McLean Hospital is proud to partner with Screening for Mental Health Inc. in an effort to raise awareness and offer free screenings for psychiatric disorders while allowing individuals to connect with the appropriate treatment resources. Similar to many physical illnesses, early recognition and treatment offers the best opportunity for recovery from mental illness.
Screenings are now available at the following link: Online Mental Health Screening
The questionnaire allows individuals to screen themselves, in an anonymous way, for mood and anxiety disorders, eating disorders and alcohol use disorders. The online screenings provide an assessment of the user’s mental health, information on whether the user’s results are consistent with a mental health disorder, an overview of signs and symptoms of treatable disorders and help getting access to local treatment options.
A study done in 2009 showed that depression screenings are effective in connecting at-risk individuals with treatment. It showed that 55% of those who completed the screening online and who agreed to take part in a follow-up survey sought depression treatment within three months. More than 700 colleges and over 300 community-based organizations participate, resulting in more than 120,000 screenings each year.
Earlier this month, McLean Hospital recognized National Depression Screening Day on October 9 with a number of activities aimed at increasing awareness about depression and encouraging people who are concerned about depression to talk to a mental health professional.
Reaching College Students
McLean’s College Mental Health Program teamed up with Active Minds, a national organization founded in 2001 with 200+ chapters worldwide, to host a depression screening for MIT students and staff on October 9. Members of McLean’s College Mental Health Program will be assisting the screening.

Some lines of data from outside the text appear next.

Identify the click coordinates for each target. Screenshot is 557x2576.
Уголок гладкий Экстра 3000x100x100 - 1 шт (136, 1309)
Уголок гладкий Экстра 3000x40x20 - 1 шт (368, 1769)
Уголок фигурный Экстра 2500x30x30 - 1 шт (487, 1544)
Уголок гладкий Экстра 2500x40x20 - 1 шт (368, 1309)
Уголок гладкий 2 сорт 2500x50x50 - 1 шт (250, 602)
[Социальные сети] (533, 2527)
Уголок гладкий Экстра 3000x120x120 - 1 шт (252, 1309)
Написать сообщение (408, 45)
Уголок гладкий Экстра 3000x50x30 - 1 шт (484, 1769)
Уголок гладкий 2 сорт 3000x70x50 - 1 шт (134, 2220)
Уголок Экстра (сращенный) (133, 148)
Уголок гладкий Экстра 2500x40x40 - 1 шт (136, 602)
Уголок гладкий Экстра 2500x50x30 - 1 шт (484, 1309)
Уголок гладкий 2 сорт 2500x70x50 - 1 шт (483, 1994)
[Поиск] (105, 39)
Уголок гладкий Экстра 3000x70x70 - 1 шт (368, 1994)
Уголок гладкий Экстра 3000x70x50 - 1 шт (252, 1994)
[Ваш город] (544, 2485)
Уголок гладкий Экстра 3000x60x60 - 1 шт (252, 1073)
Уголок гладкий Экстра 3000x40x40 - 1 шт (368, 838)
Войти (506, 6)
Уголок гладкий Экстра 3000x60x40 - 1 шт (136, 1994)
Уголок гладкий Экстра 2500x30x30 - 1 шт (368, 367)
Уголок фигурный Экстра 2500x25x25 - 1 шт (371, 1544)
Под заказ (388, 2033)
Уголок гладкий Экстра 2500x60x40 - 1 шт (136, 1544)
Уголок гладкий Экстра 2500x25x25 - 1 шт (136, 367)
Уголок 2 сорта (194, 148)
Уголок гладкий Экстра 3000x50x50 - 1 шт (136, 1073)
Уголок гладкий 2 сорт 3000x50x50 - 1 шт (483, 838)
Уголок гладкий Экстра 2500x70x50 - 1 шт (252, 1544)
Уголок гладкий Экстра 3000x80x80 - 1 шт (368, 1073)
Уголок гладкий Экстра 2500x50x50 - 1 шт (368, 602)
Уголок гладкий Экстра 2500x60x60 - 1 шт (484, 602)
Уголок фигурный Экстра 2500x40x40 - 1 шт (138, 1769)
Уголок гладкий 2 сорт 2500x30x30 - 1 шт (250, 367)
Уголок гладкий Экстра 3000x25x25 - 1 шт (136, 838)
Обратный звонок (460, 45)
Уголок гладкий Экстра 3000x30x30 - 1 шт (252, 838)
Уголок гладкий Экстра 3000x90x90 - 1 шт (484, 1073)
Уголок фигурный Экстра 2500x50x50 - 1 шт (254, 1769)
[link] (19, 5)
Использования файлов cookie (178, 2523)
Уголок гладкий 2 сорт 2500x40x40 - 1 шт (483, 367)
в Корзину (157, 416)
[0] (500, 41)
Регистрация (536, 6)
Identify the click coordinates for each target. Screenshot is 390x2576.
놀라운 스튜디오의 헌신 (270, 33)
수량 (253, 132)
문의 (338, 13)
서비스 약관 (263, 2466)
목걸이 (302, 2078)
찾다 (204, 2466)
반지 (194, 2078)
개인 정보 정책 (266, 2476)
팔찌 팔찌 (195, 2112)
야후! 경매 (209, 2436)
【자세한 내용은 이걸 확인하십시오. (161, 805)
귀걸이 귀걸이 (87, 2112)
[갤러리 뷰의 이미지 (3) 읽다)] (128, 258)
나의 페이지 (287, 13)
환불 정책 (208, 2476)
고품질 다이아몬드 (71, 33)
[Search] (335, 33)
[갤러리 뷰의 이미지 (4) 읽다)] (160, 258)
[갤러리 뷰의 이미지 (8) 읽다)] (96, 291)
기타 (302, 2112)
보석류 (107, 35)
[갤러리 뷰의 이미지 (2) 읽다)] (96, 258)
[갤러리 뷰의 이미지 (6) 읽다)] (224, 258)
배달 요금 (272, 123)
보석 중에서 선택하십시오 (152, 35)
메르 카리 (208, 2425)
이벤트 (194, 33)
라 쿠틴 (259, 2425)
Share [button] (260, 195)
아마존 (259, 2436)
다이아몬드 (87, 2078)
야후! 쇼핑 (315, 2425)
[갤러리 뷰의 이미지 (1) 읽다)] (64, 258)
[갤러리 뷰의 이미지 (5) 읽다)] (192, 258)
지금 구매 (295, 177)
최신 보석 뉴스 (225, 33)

As part of the hospital’s effort to use social media to raise awareness and combat the stigma of mental health, McLean hosted its first Twitter chat. Featuring Blaise Aguirre, MD, medical director of 3East, the Twitter chat focused on answering questions about depression, older adult depression, dialectical behavior therapy, suicide prevention and over all general health. “We wanted to provide our Twitter followers with an opportunity to ask questions and engage with us in a fun and informative manner,” explained Scott J. O’Brien, of Public Affairs and Communications. “We received some really thoughtful questions and I hope our followers felt the answers we provided gave them better insights into mental health. We’re already planning our next chat and I hope this is a forum we are able to continue to grow.”